---------- Source data ----------

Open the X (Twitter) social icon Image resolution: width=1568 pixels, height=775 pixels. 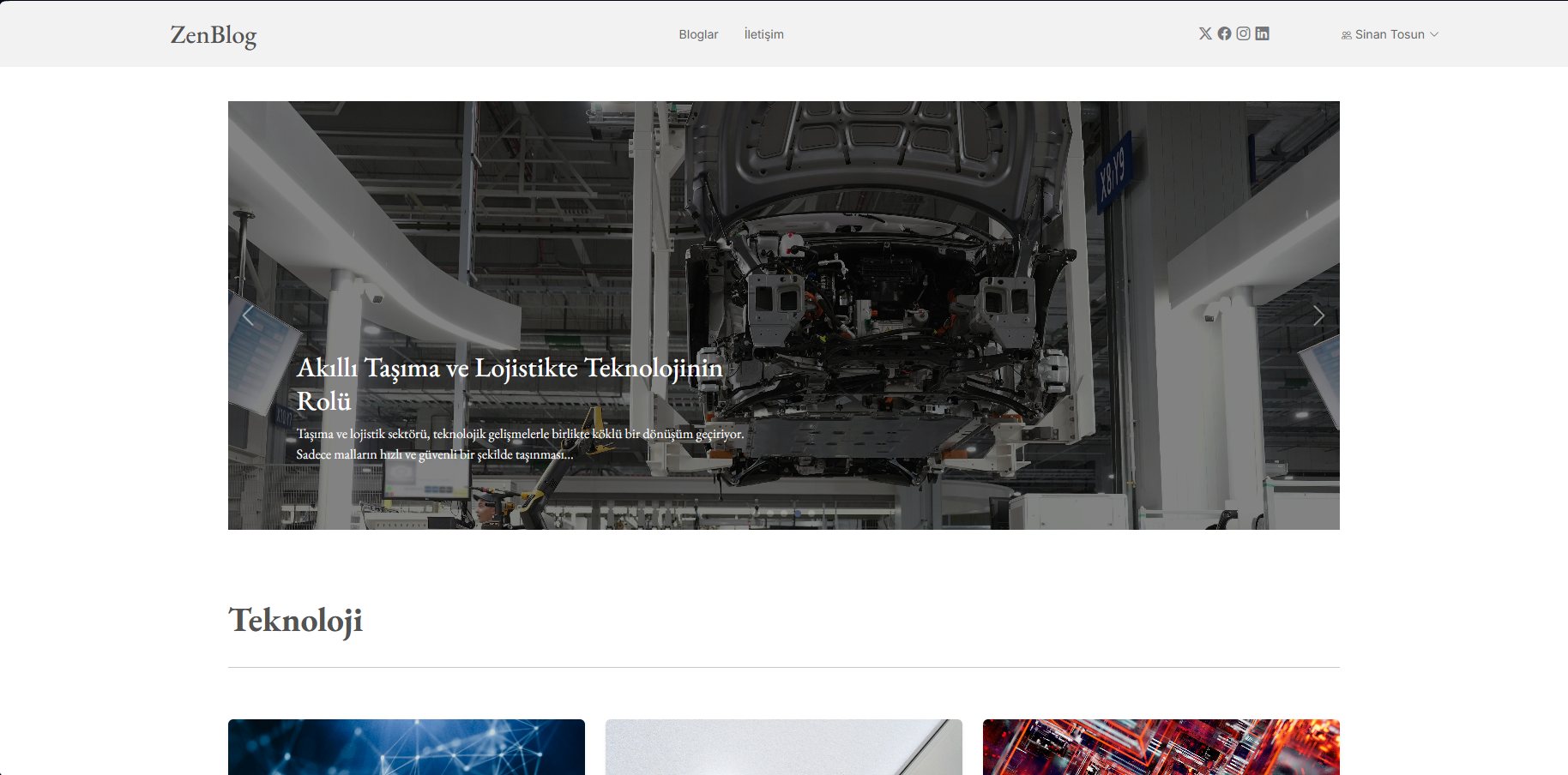click(x=1205, y=33)
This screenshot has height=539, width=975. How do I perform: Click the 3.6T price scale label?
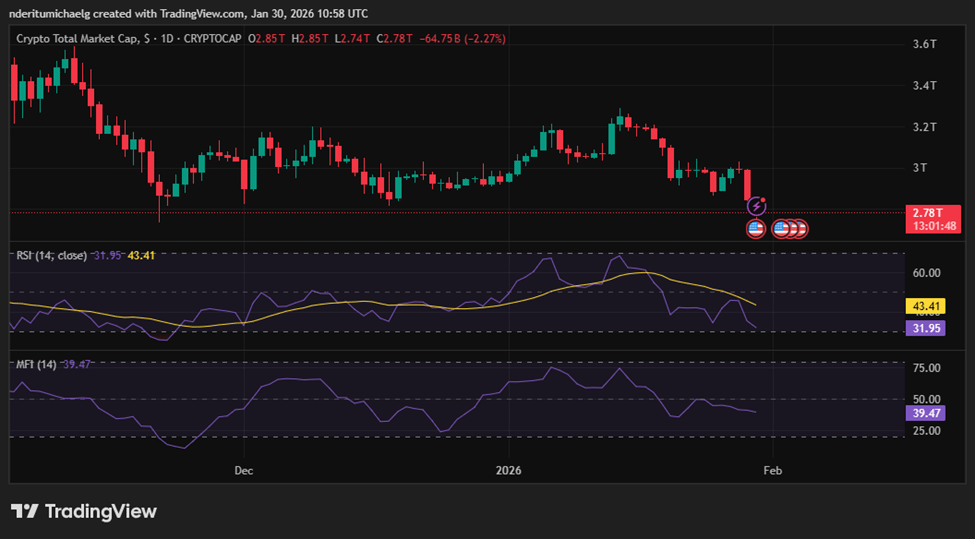click(x=925, y=44)
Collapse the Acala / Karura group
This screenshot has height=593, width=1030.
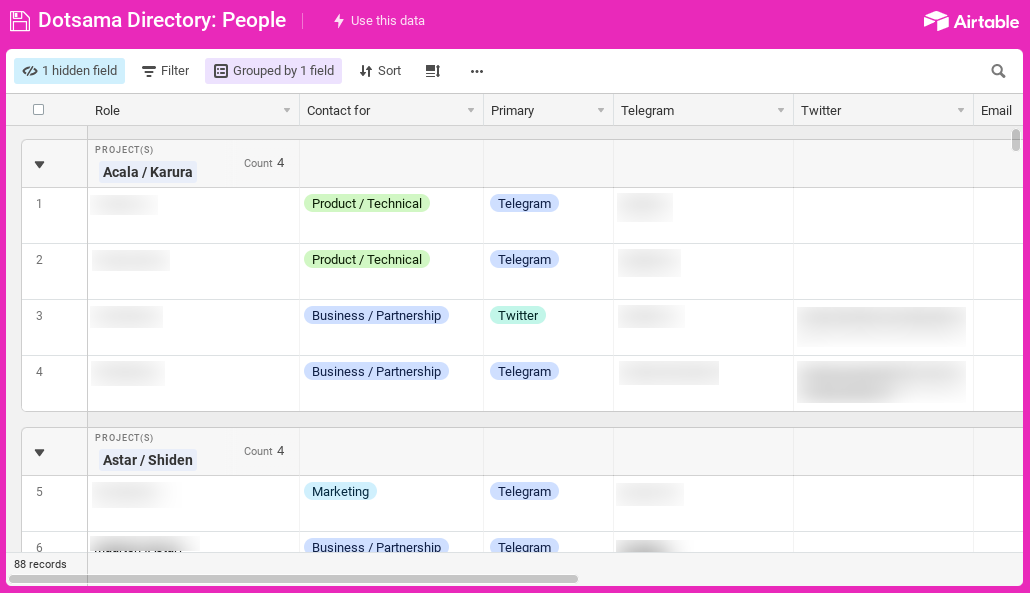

----------

Final task for the records above: print exactly the lines from the one that contains "Collapse the Acala / Karura group" through the last line, both ends included, pictures excluded.

Collapse the Acala / Karura group
This screenshot has height=593, width=1030.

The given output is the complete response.